## What to produce:
Copy out all the lines in the records that include the word "dimensions".

------ Exercise input ------

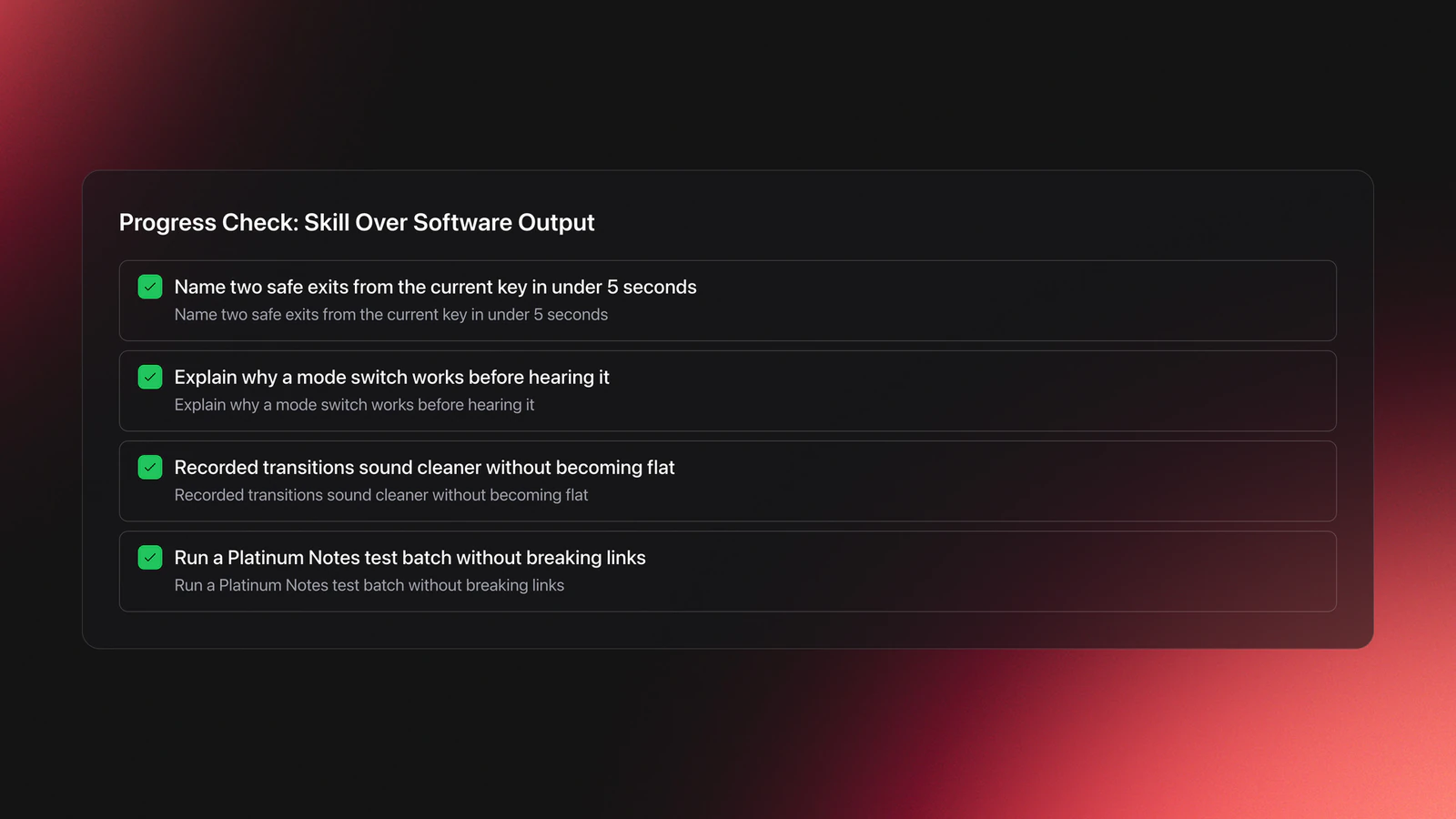Select the bold 'Run a Platinum Notes test batch' title
Viewport: 1456px width, 819px height.
[410, 558]
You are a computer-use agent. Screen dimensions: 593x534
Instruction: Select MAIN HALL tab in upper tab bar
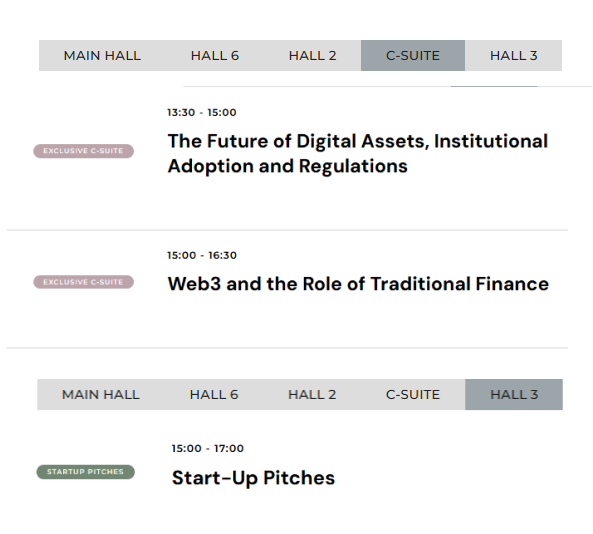click(102, 56)
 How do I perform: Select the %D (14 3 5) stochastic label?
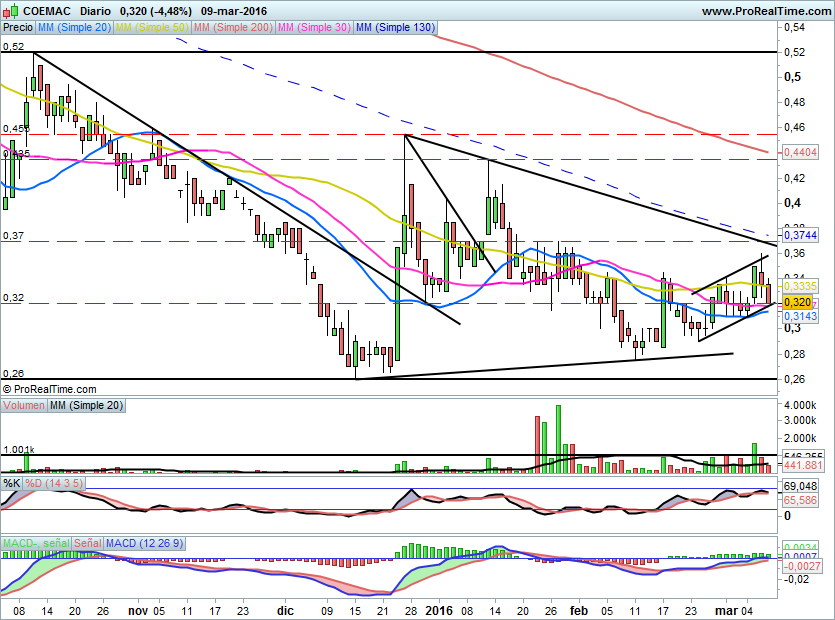[55, 483]
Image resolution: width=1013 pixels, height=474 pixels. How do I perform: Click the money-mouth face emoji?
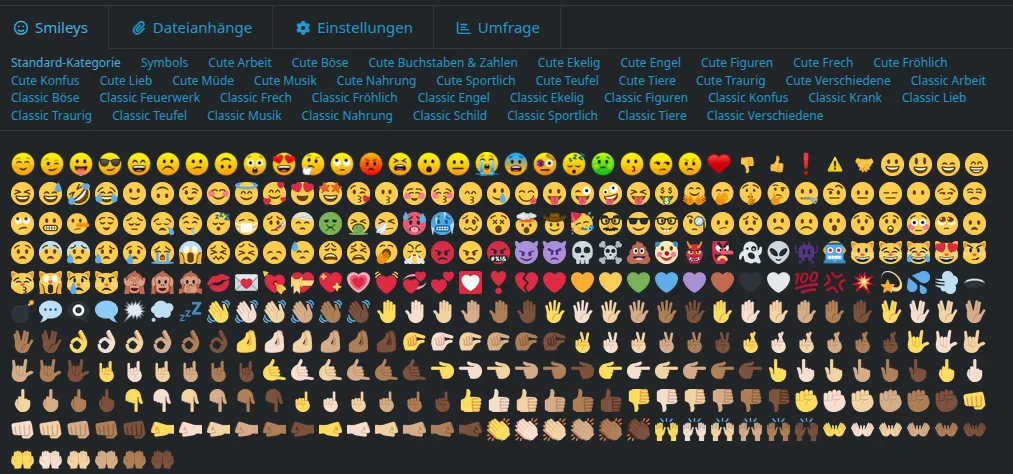click(x=666, y=194)
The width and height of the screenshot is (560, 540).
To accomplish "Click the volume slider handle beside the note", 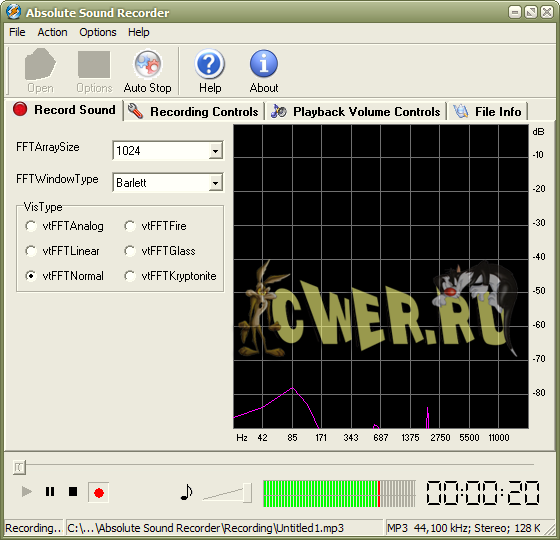I will (247, 493).
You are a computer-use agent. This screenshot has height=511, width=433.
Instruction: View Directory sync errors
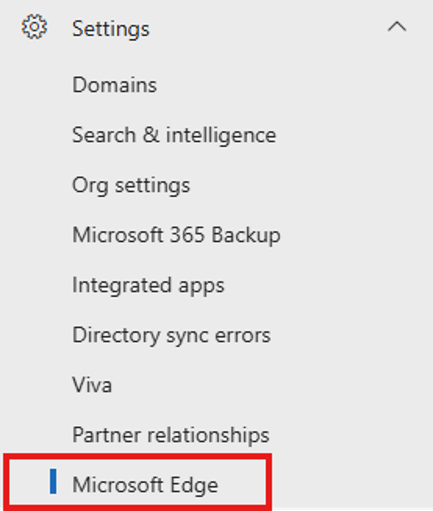click(171, 335)
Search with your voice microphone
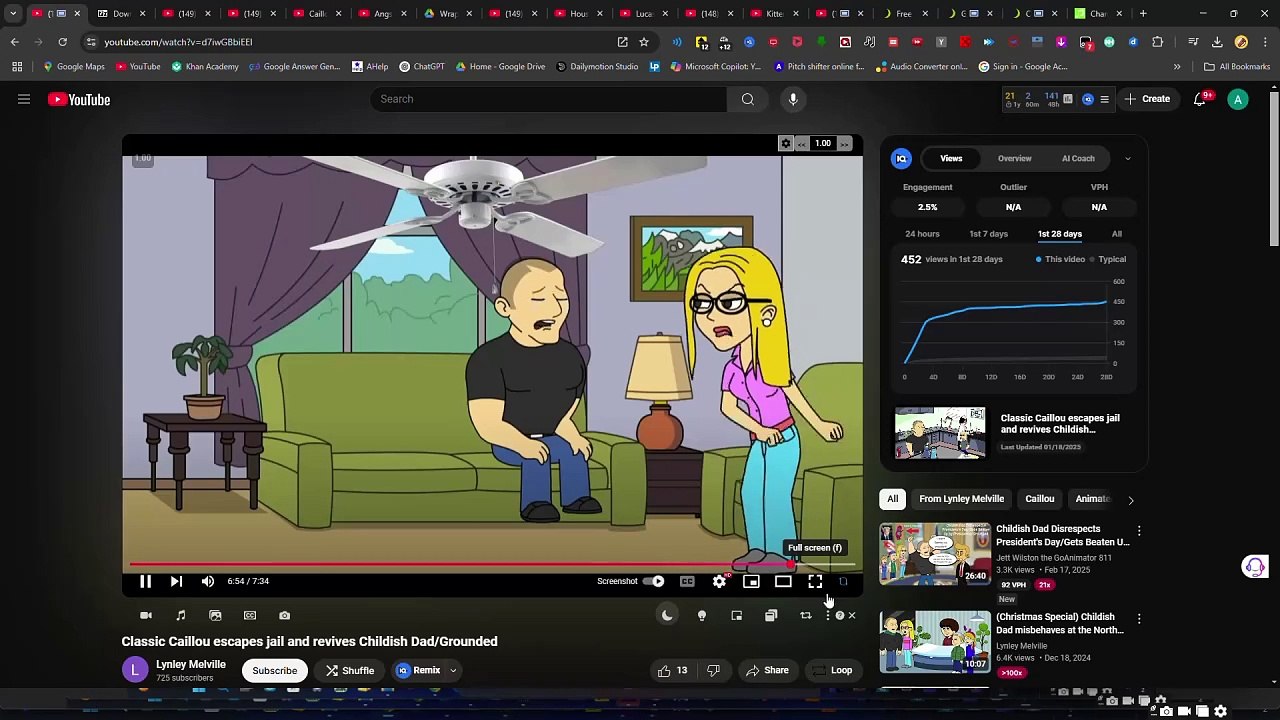This screenshot has height=720, width=1280. tap(793, 99)
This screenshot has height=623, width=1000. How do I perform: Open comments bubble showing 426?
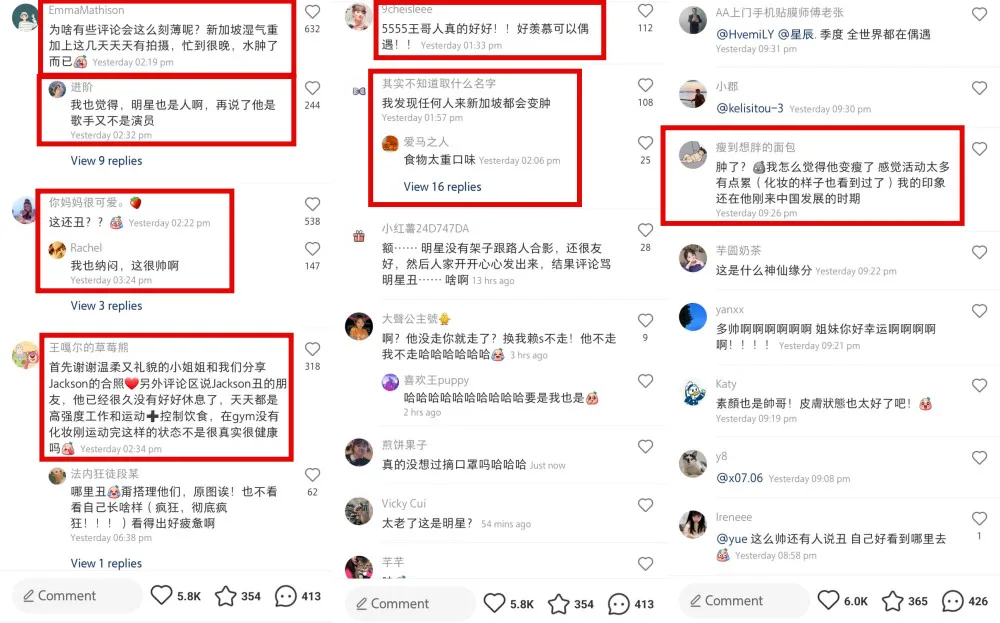pyautogui.click(x=952, y=601)
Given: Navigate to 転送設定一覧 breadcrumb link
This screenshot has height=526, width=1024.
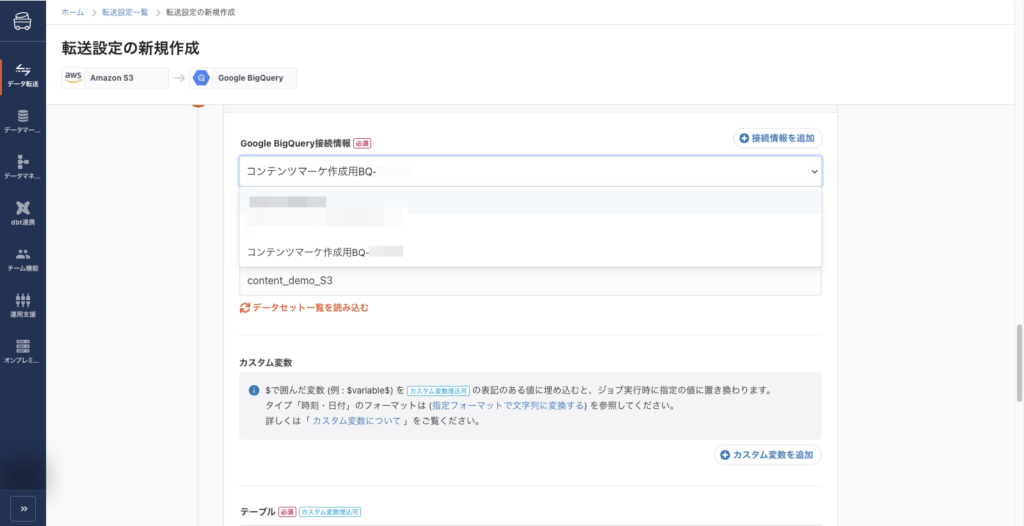Looking at the screenshot, I should (x=125, y=12).
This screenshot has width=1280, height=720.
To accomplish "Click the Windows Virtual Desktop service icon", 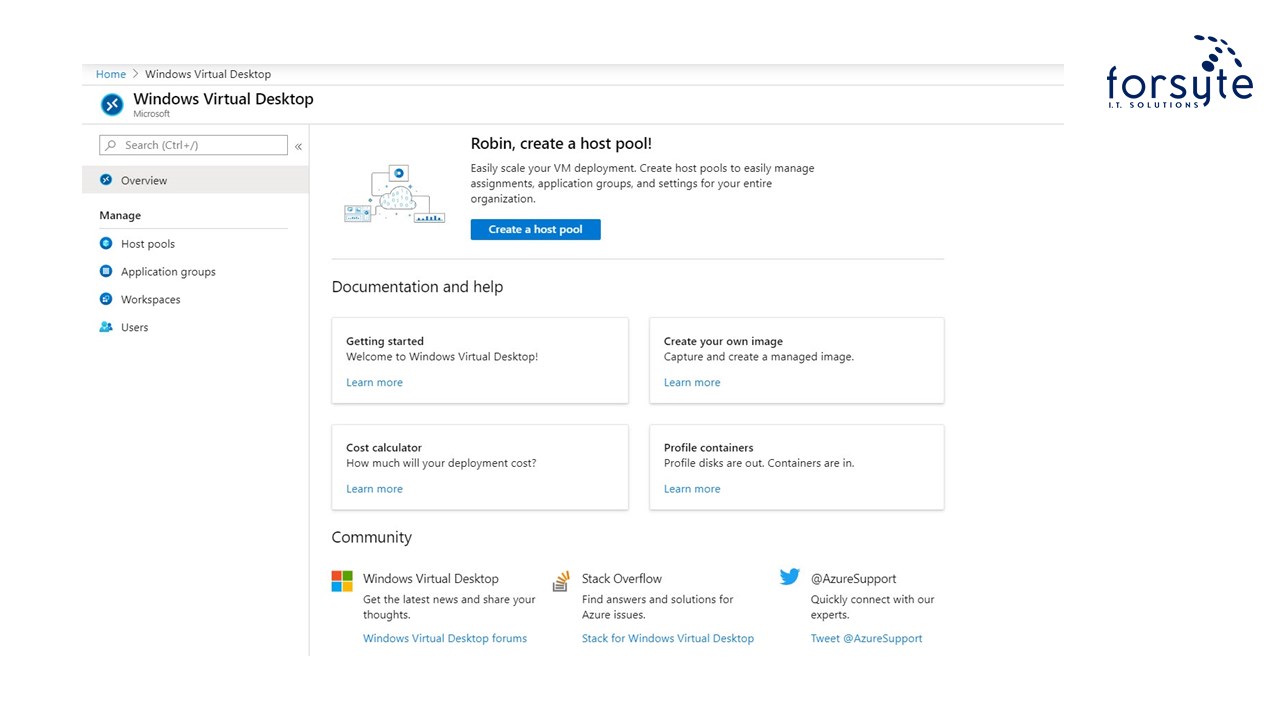I will 112,103.
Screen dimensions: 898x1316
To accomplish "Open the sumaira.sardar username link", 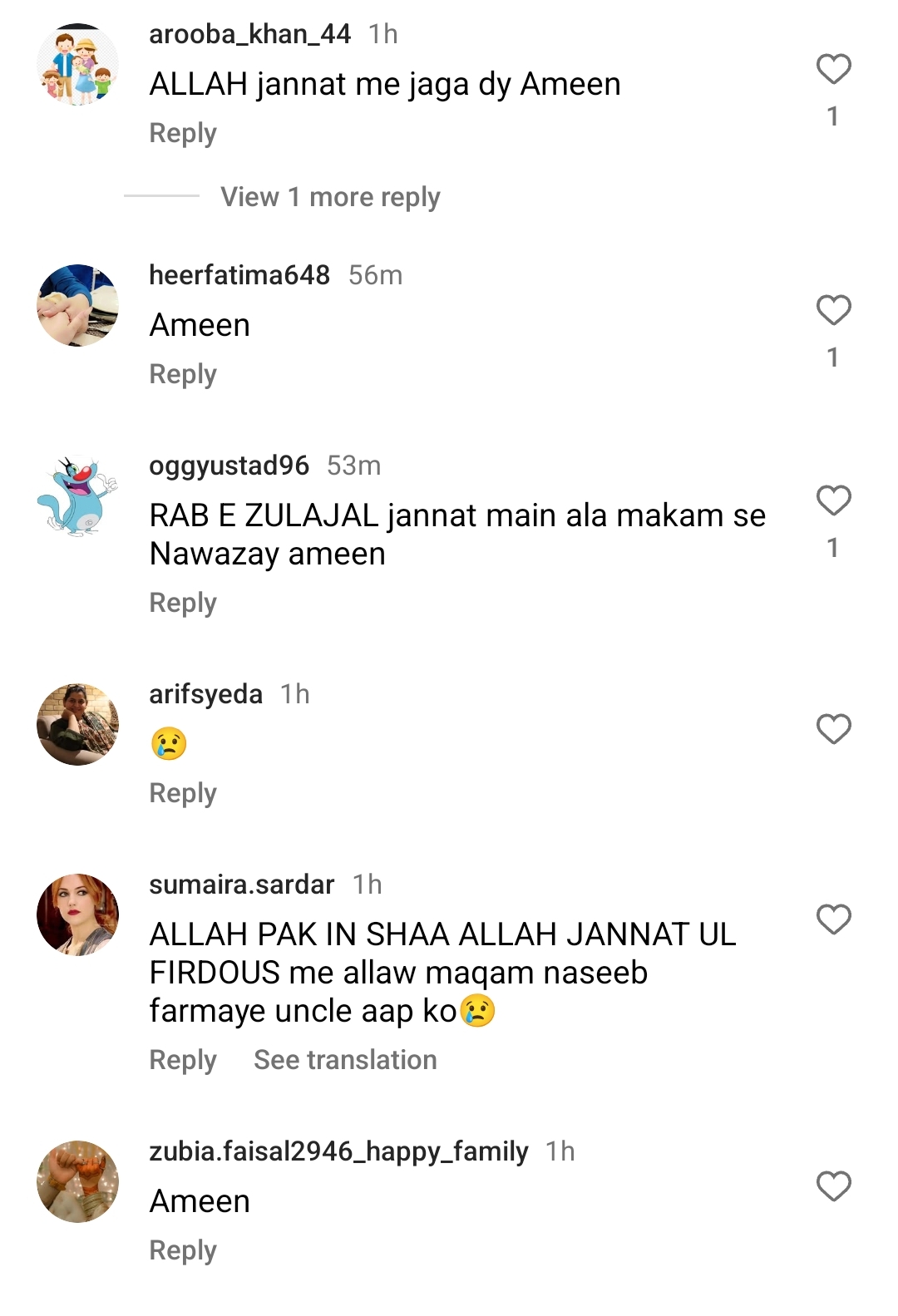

------

## Solution for this problem:
You are a computer-use agent. Screen dimensions: 593x534
Screen dimensions: 898x1316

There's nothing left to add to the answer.